=== Selected passage ===

While research and policy have been concerned with each of these trends often in parallel, surprisingly few efforts have considered them together, to ask whether and how interdisciplinary science might at once not only stimulate discovery across but also attract diversity to the scientific enterprise.

Despite the lack of empirical evidence there seems to be a tacit expectation, if not widespread assumption, on the part of many policy reformers, administrators and researchers that women may have a stronger preference or predisposition for interdisciplinary over disciplinary work as compared to their male colleagues. For example, reform efforts designed to recruit and retain women to science courses and careers often direct universities to: rely more on integrative methods, provide cooperative learning and working environments, use less competitive models of teaching and more flexible models of tenure, frame science in its social context, present practical applications along with theoretical motivations from the outset, and undertake problems with a "holistic" or "global" scope.

Moreover, as researchers interested in interdisciplinarity as an object of study, we have both been asked repeatedly about gender as predictor of participation in or success with interdisciplinary practices. We have also been confronted by scientists telling us that we should not encourage junior women to conduct interdisciplinary research because "women have a hard enough time as it is, you need to keep them focused on rigorous science or they’ll never be taken seriously." After a growing store of anecdotal data to the point, we started to ask ourselves why we weren’t looking at gender and began listening to our peers and readers.

Given we could find only two empirical analyses explicitly tackling the question of gender and interdisciplinarity, we began by recoding our data to see if we had any evidence to support these broader expectations and then proceeded with reviewing different schools of thought to see what theories might best explain the observations.

Of course, over-generalizing and over-essentializing differences between women and men is a common pitfall, and one we do not wish to stumble into here by arguing for simple generic categories. Using gender as a lens, the purpose is to develop an awareness of how intrapersonal, interpersonal, and socio-structural factors may contribute to decisions about interdisciplinary research and how such actions might then affect individual careers and institutional strategies. In fact, though we focus here on women in academic research, we believe that the arguments we propose may, in some cases, also resonate with men as well as with scholars in minority groups.

Admittedly, our approach is exploratory, and our data are sparse. But, even with these limitations, we see this as an important first step toward understanding the preferences women might have for interdisciplinarity and why. We also see this as a critical point in the policy process to identify what consequences -- both intended and unintended -- might come from twinning the goals of expanding interdisciplinary science with those of increasing scientific diversity, and what they could pose for the individuals, their institutions, and the larger enterprise. Our hope is to catalyze research science practice and policy discussions about the subject of diversity and interdisciplinarity; thus, we intentionally set out to raise more questions than we answer. We want to examine the proposition, not start with an assumption.

=== Data excerpts ===

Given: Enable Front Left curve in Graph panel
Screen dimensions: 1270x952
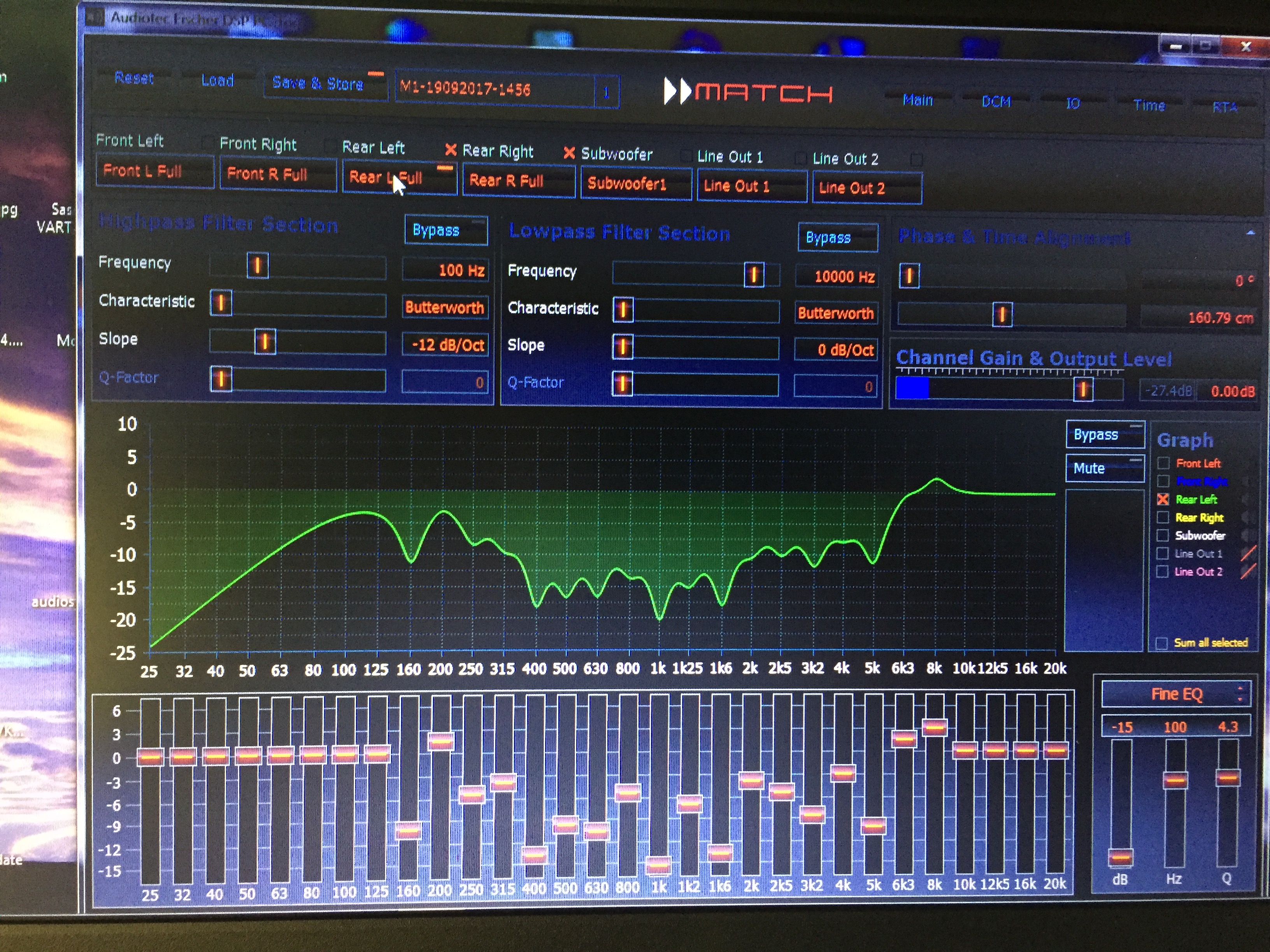Looking at the screenshot, I should 1164,463.
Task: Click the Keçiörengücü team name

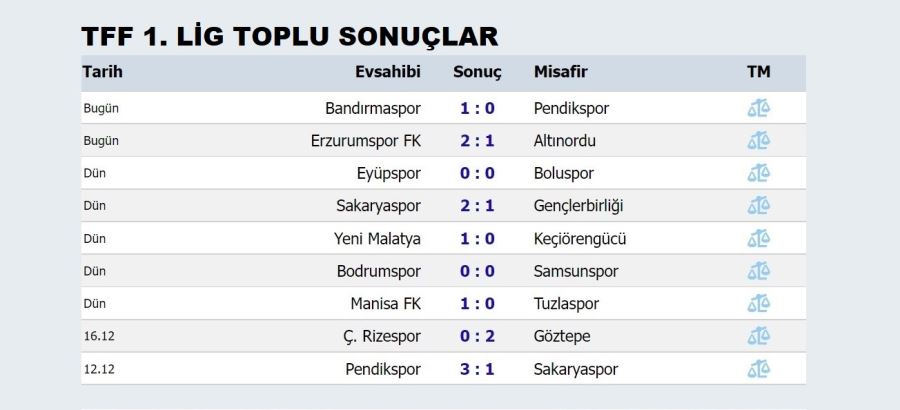Action: pyautogui.click(x=580, y=239)
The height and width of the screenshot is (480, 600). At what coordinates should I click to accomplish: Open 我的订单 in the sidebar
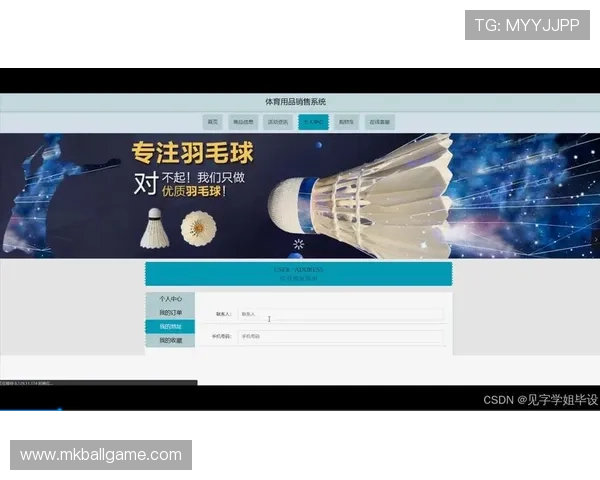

===

**What is asked**
- 1) From the passage on gender and interdisciplinary science, output the text between "Given we could" and "explain the observations.", inclusive.
- 2) Which kinds of factors does the passage on gender and interdisciplinary science say may contribute to decisions about interdisciplinary research? List each one.
- 3) Supply the next part of the passage on gender and interdisciplinary science, starting after its final sentence.
The records were drawn from a separate source.

**The replies**
- 1)
Given we could find only two empirical analyses explicitly tackling the question of gender and interdisciplinarity, we began by recoding our data to see if we had any evidence to support these broader expectations and then proceeded with reviewing different schools of thought to see what theories might best explain the observations.

- 2) Intrapersonal, interpersonal, socio-structural

- 3)
We found only one large-scale empirical study concerned with the connection between gender and interdisciplinarity. In 1998, Evaluation Associates Ltd, a consulting firm, conducted an assessment of interdisciplinary research in higher education institutions in Britatin. The analysis of responses from 5,505 researchers in British higher education institutions indicates that greater percentages of women than men report participating in interdisciplinary research at almost every age and discipline. The differences in rates of participation for junior faculty are particularly significant as British women report spending approximately half of their time on interdisciplinary research and men spend only a third.

Another study, published in Gender and Society by Erin Leahey in 2006, used a sample of 196 sociology and 222 linguistics faculty members to examine a related issue of specialization. She found with statistical significance that those who specialize tend to produce more publications, and that women tend to specialize less than men. While researchers could theoretically specialize in an interdisciplinary area or interdiscipline, Alan Porter and colleagues found in their 2007 paper that interdisciplinary researchers also tend to be less specialized: single interdiscipline specialists are rare.

In order to examine what might be behind these differences, we broke down the concept of interdisciplinarity into four modes of practice. For each, we briefly consider theoretical arguments and empirical data related to gender-based participation in these different interdisciplinary ways of working. We start with a model of individual interdisciplinarity, and proceed through three different collaborative models which involve in step other individual researchers, other intellectual fields, and other institutional communities.

The first category of interdisciplinarity occurs when individuals make cognitive connections among disciplines, and thus "cross-fertilize." Researchers who use this approach single-handedly knit together ideas, approaches and information from different fields and/or disciplines. In the UK study, women clearly pursue independent lines of interdisciplinary inquiry more readily than men: women who operate as lone scientists (as opposed to working in formal or ad hoc teams) reported spending 44 percent of their time on interdisciplinary research, while male lone scientists only reported spending 33 percent. Although these data do not indicate definitively why women would have a greater tendency to cross-fertilize, other research suggests possible avenues of explanation. Cross-fertilization requires the processing of the languages and epistemologies of other fields as well as establishing connections among them. Recent studies in cognitive psychology have shown that whereas males tend to look for abstract and theoretical arguments, dissociating it from any distracting information, females are more apt to make connections between language, ideas and the larger context.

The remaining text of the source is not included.